Seven forty. I’m going to church today just to be around real people for a change. I told Heather I was tired of social media, and she said social media is a “bastard.” Interesting word choice, because recently I reread The Winter’s Tale with the scene of carnations and gillyflowers: nature’s bastards. If anything is artificial and illegitimate, it is cyberspace and the way we abuse it… Heather had forgotten my name and asked me to remind her. I thought that was rather odd. But you know, a lot of things are going haywire, though it could be my depression causing everything else. Probably not everything is going wrong, but my perception makes it so… The morning is cloudy and gray and not very warm. There’s still time to redeem the day. 

Low

Quarter of one. I recognize now that I was very delusional Sunday and yesterday. The devil has nothing to do with everyday life, so it was only my illness flaring up. Dealing with religious fanatics doesn’t help the situation at all.

Here I am at the cancer institute, waiting on the second floor. I don’t know how I feel right now; kind of washed out and not very awake. Definitely lonely for a friend. But I’m hopeful for the future. This year has only just started. I miss my old friends from four years ago.

Three forty. I was treated impersonally for my appointment. I waited in the exam room for 25 minutes, then the doctor spent only 2 minutes with me, and was obviously in a hurry to get out of there. Next, the scheduling desk person kept me waiting for five minutes while she jabbered on the phone. When my turn came, she didn’t want to bother the doctor for the approval on my next visit— so I stood there and forced her to do it. The squeaky wheel gets the oil. Finally, in the breezeway of the building, I asked the attendant if Joann the oncology nurse still worked there. Her eyes got big and she shook her head slowly. Simultaneously my taxi showed up and it was time to go home.

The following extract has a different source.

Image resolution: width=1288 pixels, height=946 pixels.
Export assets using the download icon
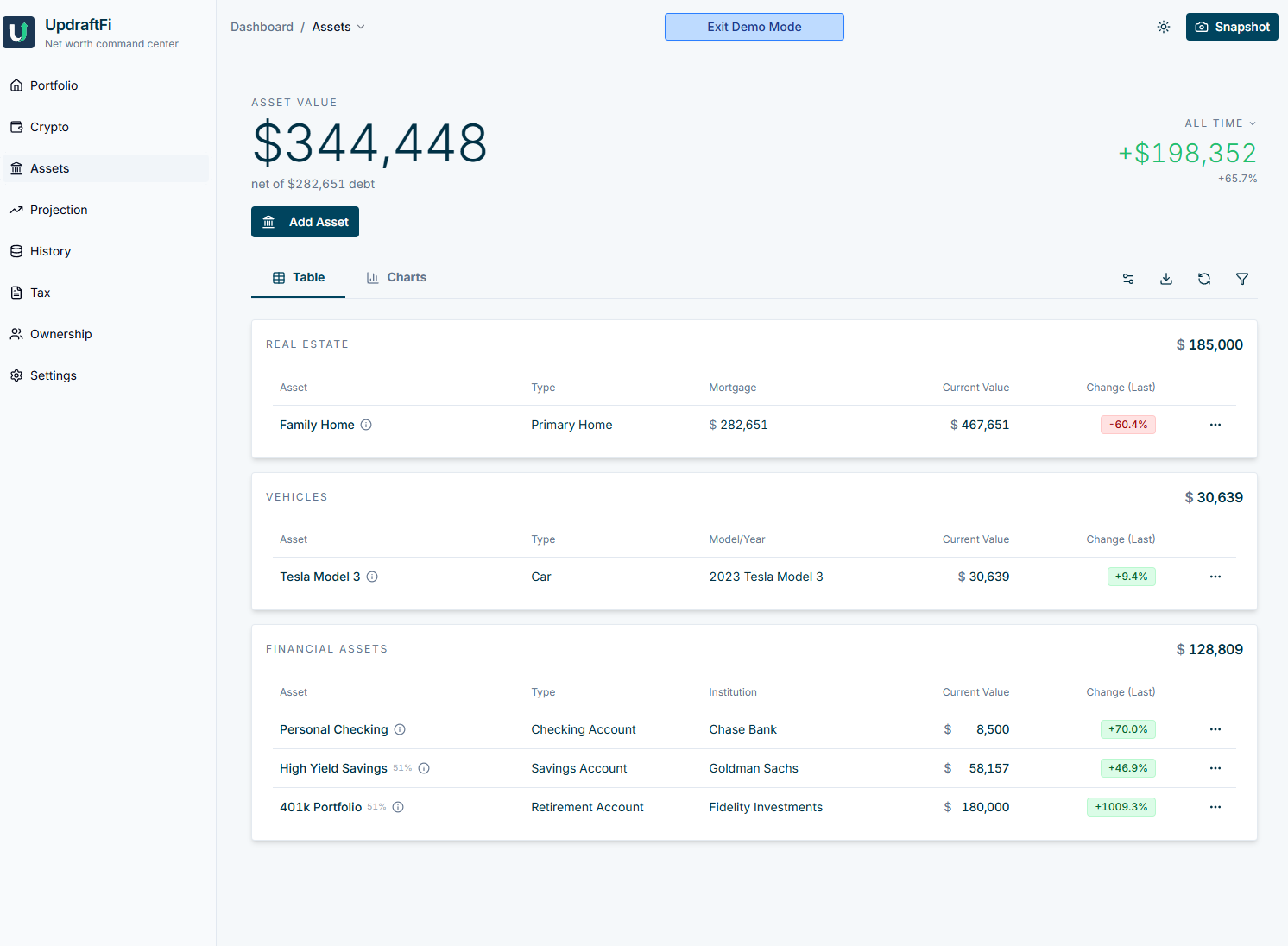(x=1166, y=279)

Passing the marsh by the Delta Highway I saw out the window some large waterfowl, including a white crane with an S curve neck and some darker birds with huge wings. Also we drove alongside the old gravel quarry before you get to the Fred Meyer to the right of the Beltline. Observing these familiar sights, I thought of my parents and felt like the last man living on earth, and for a purpose I couldn’t fathom.